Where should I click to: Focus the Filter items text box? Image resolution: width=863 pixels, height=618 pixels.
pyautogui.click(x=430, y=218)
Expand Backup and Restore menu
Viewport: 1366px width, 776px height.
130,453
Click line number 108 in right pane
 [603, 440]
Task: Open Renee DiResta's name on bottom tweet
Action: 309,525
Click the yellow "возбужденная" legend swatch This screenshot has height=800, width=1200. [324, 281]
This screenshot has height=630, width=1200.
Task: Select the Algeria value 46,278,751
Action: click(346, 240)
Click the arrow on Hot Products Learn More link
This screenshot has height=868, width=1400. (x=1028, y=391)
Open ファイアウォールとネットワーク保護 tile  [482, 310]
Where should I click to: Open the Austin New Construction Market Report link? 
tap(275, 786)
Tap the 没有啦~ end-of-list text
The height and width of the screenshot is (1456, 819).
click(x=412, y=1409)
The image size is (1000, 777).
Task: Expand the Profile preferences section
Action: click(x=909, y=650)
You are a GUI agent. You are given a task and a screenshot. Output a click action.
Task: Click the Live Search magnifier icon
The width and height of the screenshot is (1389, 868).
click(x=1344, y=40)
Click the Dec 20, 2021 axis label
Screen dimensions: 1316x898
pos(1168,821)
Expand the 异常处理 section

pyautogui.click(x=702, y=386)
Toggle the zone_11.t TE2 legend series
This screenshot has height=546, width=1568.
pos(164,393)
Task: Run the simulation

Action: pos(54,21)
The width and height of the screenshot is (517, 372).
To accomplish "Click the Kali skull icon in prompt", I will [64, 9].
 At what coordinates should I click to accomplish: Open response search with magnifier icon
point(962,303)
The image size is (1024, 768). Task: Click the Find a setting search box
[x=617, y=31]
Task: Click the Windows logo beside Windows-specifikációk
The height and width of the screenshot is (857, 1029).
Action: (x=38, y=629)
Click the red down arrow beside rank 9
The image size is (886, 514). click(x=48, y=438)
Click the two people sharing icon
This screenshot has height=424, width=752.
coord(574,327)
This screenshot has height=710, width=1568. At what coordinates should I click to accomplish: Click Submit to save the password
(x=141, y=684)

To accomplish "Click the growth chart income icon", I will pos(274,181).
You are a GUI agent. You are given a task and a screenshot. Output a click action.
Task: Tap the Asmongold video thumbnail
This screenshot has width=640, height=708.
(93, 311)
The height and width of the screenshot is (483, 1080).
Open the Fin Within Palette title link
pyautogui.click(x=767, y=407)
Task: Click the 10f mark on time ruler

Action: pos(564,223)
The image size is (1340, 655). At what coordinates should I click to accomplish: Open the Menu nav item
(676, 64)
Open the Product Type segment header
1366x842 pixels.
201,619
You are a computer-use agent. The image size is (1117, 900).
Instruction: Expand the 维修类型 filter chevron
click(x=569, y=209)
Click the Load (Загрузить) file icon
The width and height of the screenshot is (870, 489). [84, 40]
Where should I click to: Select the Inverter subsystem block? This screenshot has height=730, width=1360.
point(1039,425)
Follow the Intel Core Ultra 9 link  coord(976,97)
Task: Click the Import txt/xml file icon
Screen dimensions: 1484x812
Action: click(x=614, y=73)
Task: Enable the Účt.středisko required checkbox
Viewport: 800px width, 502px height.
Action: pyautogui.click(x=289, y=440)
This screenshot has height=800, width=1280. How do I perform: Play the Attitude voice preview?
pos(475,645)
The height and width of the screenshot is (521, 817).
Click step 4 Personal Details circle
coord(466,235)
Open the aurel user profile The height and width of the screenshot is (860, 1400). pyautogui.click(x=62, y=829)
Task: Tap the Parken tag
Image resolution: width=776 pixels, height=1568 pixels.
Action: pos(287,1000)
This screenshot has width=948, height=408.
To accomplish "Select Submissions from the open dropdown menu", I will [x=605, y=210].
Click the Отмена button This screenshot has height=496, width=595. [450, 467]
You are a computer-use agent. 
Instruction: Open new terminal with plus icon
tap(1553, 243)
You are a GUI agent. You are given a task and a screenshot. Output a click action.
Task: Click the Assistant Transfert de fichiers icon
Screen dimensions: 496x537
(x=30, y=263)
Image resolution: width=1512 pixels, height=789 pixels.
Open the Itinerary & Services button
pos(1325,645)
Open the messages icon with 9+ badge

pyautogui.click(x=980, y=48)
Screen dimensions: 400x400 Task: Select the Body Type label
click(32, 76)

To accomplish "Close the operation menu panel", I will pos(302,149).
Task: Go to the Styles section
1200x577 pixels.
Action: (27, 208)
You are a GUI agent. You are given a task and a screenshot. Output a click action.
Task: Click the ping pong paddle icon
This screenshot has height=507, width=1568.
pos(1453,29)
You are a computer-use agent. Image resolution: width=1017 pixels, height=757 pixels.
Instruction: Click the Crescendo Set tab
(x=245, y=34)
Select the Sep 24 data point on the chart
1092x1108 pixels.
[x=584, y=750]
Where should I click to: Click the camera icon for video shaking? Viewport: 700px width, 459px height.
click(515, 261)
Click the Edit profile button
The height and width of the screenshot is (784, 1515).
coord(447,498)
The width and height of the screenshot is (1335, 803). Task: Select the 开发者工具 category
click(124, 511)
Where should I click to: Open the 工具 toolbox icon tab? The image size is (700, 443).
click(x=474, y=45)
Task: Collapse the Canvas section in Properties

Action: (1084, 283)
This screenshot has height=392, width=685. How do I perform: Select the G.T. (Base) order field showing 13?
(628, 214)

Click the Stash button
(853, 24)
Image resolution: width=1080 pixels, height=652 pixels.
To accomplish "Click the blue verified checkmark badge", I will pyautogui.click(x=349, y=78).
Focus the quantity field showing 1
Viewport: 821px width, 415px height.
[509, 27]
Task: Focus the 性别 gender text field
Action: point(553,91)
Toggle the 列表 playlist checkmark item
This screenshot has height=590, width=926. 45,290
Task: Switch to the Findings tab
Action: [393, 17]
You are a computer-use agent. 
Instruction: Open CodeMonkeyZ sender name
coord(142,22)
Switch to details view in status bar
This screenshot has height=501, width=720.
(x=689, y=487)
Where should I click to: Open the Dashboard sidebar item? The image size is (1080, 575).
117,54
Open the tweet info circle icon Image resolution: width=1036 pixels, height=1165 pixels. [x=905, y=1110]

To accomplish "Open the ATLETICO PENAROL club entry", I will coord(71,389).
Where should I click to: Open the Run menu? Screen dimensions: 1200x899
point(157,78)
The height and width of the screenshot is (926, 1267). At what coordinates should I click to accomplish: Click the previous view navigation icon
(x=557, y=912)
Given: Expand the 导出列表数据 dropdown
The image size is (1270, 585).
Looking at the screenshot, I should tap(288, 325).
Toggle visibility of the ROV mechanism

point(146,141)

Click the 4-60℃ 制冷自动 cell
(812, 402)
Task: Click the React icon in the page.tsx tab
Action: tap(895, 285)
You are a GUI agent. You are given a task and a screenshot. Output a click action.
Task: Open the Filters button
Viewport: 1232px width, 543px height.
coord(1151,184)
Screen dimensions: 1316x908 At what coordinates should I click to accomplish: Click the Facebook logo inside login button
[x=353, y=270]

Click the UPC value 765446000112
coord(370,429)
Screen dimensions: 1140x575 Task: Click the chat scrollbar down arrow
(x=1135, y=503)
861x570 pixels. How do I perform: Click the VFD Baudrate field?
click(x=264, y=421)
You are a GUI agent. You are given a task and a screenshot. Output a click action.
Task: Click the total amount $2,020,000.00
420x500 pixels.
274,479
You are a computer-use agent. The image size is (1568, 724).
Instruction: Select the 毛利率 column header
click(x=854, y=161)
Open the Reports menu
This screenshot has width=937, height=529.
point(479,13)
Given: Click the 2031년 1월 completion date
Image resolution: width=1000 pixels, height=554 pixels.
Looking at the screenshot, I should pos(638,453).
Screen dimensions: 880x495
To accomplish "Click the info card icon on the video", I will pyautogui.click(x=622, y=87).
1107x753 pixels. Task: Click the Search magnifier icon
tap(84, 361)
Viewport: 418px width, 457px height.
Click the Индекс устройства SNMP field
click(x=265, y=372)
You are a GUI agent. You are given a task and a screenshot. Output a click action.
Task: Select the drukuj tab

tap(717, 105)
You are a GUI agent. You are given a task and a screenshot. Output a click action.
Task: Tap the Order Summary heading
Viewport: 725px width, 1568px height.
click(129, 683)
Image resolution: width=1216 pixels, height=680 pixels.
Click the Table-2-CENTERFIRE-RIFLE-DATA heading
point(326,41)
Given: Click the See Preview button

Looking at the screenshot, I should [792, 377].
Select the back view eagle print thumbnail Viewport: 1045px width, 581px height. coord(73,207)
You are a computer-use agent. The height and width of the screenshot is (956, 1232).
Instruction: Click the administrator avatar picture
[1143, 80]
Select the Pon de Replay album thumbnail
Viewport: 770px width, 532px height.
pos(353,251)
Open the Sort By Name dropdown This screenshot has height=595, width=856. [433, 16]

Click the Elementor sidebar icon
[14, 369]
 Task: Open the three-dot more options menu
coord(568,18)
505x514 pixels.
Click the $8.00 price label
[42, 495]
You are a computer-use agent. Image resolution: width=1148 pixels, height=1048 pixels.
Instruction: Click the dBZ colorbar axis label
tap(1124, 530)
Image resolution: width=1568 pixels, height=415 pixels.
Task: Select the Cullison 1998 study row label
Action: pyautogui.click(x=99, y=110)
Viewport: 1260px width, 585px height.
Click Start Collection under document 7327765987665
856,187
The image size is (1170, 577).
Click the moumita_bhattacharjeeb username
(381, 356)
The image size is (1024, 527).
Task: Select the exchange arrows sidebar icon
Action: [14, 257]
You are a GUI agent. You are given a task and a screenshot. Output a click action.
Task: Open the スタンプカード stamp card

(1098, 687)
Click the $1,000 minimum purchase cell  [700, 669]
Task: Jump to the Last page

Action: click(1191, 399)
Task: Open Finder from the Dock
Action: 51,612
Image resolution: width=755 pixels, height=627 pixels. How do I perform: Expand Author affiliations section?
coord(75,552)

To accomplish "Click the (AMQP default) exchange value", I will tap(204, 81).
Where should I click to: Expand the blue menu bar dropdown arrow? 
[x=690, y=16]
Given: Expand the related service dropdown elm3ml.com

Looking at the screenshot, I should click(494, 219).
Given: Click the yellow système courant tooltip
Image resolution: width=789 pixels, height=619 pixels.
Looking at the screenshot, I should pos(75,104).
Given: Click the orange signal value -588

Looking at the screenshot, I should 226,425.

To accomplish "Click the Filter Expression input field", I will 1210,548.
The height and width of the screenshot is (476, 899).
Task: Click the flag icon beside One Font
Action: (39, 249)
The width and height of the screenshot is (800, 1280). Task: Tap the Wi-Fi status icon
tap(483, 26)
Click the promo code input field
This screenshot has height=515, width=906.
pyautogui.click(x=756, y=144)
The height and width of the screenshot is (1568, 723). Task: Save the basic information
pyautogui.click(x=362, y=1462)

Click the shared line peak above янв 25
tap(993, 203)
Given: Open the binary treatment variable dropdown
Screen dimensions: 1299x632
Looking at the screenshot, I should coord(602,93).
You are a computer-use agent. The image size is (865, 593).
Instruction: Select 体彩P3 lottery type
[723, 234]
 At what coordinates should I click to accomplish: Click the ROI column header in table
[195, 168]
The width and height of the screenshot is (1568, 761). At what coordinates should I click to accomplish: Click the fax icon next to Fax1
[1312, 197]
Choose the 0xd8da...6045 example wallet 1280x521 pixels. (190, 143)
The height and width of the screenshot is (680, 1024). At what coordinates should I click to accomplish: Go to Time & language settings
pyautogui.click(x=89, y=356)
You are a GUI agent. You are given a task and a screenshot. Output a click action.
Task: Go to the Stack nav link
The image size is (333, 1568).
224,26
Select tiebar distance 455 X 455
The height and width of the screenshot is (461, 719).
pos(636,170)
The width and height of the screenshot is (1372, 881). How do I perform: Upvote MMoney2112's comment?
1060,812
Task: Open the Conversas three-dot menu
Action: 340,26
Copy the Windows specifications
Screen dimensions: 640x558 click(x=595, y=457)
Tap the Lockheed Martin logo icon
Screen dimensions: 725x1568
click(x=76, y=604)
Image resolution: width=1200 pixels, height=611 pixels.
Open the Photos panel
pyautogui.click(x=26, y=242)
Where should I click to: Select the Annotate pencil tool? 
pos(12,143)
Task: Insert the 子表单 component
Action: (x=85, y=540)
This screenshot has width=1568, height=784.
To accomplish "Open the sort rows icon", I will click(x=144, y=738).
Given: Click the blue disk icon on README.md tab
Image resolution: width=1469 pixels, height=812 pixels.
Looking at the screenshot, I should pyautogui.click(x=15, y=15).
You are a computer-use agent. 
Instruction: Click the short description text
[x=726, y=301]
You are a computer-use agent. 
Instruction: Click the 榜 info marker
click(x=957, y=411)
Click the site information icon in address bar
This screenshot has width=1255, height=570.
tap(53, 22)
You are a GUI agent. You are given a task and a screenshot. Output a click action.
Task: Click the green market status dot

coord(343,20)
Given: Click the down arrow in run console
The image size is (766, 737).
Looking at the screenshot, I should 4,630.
- - -
(Exercise brief) An exact, complete copy of the lines above from the one with "Instruction: Open CodeMonkeyZ sender name" through the one with "Task: Click the total amount $2,020,000.00" is the whole answer.

(Output below)
Instruction: Open CodeMonkeyZ sender name
coord(142,22)
Switch to details view in status bar
This screenshot has height=501, width=720.
(x=689, y=487)
Where should I click to: Open the Dashboard sidebar item? The image size is (1080, 575).
117,54
Open the tweet info circle icon Image resolution: width=1036 pixels, height=1165 pixels. [x=905, y=1110]

To accomplish "Open the ATLETICO PENAROL club entry", I will coord(71,389).
Where should I click to: Open the Run menu? Screen dimensions: 1200x899
point(157,78)
The height and width of the screenshot is (926, 1267). At what coordinates should I click to accomplish: Click the previous view navigation icon
(x=557, y=912)
Given: Expand the 导出列表数据 dropdown
The image size is (1270, 585).
Looking at the screenshot, I should tap(288, 325).
Toggle visibility of the ROV mechanism

point(146,141)

Click the 4-60℃ 制冷自动 cell
(812, 402)
Task: Click the React icon in the page.tsx tab
Action: tap(895, 285)
You are a GUI agent. You are given a task and a screenshot. Output a click action.
Task: Open the Filters button
Viewport: 1232px width, 543px height.
coord(1151,184)
Screen dimensions: 1316x908 At what coordinates should I click to accomplish: Click the Facebook logo inside login button
[x=353, y=270]

Click the UPC value 765446000112
coord(370,429)
Screen dimensions: 1140x575 Task: Click the chat scrollbar down arrow
(x=1135, y=503)
861x570 pixels. How do I perform: Click the VFD Baudrate field?
click(x=264, y=421)
You are a GUI agent. You are given a task and a screenshot. Output a click action.
Task: Click the total amount $2,020,000.00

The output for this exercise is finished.